The new imperialism (c. 1875–1914)

Reemergence of colonial rivalries

Although there are sharp differences of opinion over the reasons for, and the significance of, the “new imperialism,” there is little dispute that at least two developments in the late 19th and in the beginning of the 20th century signify a new departure: (1) notable speedup in colonial acquisitions; (2) an increase in the number of colonial powers.

New acquisitions

The annexations during this new phase of imperial growth differed significantly from the expansionism earlier in the 19th century. While the latter was substantial in magnitude, it was primarily devoted to the consolidation of claimed territory (by penetration of continental interiors and more effective rule over indigenous populations) and only secondarily to new acquisitions. On the other hand, the new imperialism was characterized by a burst of activity in carving up as yet independent areas: taking over almost all Africa, a good part of Asia, and many Pacific islands. This new vigour in the pursuit of colonies is reflected in the fact that the rate of new territorial acquisitions of the new imperialism was almost three times that of the earlier period. Thus, the increase in new territories claimed in the first 75 years of the 19th century averaged about 83,000 square miles (215,000 square kilometres) a year. As against this, the colonial powers added an average of about 240,000 square miles (620,000 square kilometres) a year between the late 1870s and World War I (1914–18). By the beginning of that war, the new territory claimed was for the most part fully conquered, and the main military resistance of the indigenous populations had been suppressed. Hence, in 1914, as a consequence of this new expansion and conquest on top of that of preceding centuries, the colonial powers, their colonies, and their former colonies extended over approximately 85 percent of the Earth’s surface. Economic and political control by leading powers reached almost the entire globe, for, in addition to colonial rule, other means of domination were exercised in the form of spheres of influence, special commercial treaties, and the subordination that lenders often impose on debtor nations.

New colonial powers

This intensification of the drive for colonies reflected much more than a new wave of overseas activities by traditional colonial powers, including Russia. The new imperialism was distinguished particularly by the emergence of additional nations seeking slices of the colonial pie: Germany, the United States, Belgium, Italy, and, for the first time, an Asian power, Japan. Indeed, this very multiplication of colonial powers, occurring in a relatively short period, accelerated the tempo of colonial growth. Unoccupied space that could potentially be colonized was limited. Therefore, the more nations there were seeking additional colonies at about the same time, the greater was the premium on speed. Thus, the rivalry among the colonizing nations reached new heights, which in turn strengthened the motivation for preclusive occupation of territory and for attempts to control territory useful for the military defense of existing empires against rivals.
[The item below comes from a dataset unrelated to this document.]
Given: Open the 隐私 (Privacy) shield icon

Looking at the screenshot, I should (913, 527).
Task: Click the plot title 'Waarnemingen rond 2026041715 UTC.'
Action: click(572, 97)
The impact of the new upsurge of rivalry is well illustrated in the case of Great Britain. Relying on its economic preeminence in manufacturing, trade, and international finance as well as on its undisputed mastery of the seas during most of the 19th century, Great Britain could afford to relax in the search for new colonies, while concentrating on consolidation of the empire in hand and on building up an informal empire. But the challenge of new empire builders, backed up by increasing naval power, put a new priority on Britain’s desire to extend its colonial empire. On the other hand, the more that potential colonial space shrank, the greater became the urge of lesser powers to remedy disparities in size of empires by redivision of the colonial world. The struggle over contested space and for redivision of empire generated an increase in wars among the colonial powers and an intensification of diplomatic manoeuvring.

Rise of new industrialized nations

Parallel with the emergence of new powers seeking a place in the colonial sun and the increasing rivalry among existing colonial powers was the rise of industrialized nations able and willing to challenge Great Britain’s lead in industry, finance, and world trade. In the mid-19th century Britain’s economy outdistanced by far its potential rivals. But, by the last quarter of that century, Britain was confronted by restless competitors seeking a greater share of world trade and finance; the Industrial Revolution had gained a strong foothold in these nations, which were spurred on to increasing industrialization with the spread of railroad lines and the maturation of integrated national markets.

Moreover, the major technological innovations of the late 19th and early 20th centuries improved the competitive potential of the newer industrial nations. Great Britain’s advantage as the progenitor of the first Industrial Revolution diminished substantially as the newer products and sources of energy of what has been called a second Industrial Revolution began to dominate industrial activity. The late starters, having digested the first Industrial Revolution, now had a more equal footing with Great Britain: they were all starting out more or less from the same base to exploit the second Industrial Revolution. This new industrialism, notably featuring mass-produced steel, electric power and oil as sources of energy, industrial chemistry, and the internal-combustion engine, spread over western Europe, the United States, and eventually Japan.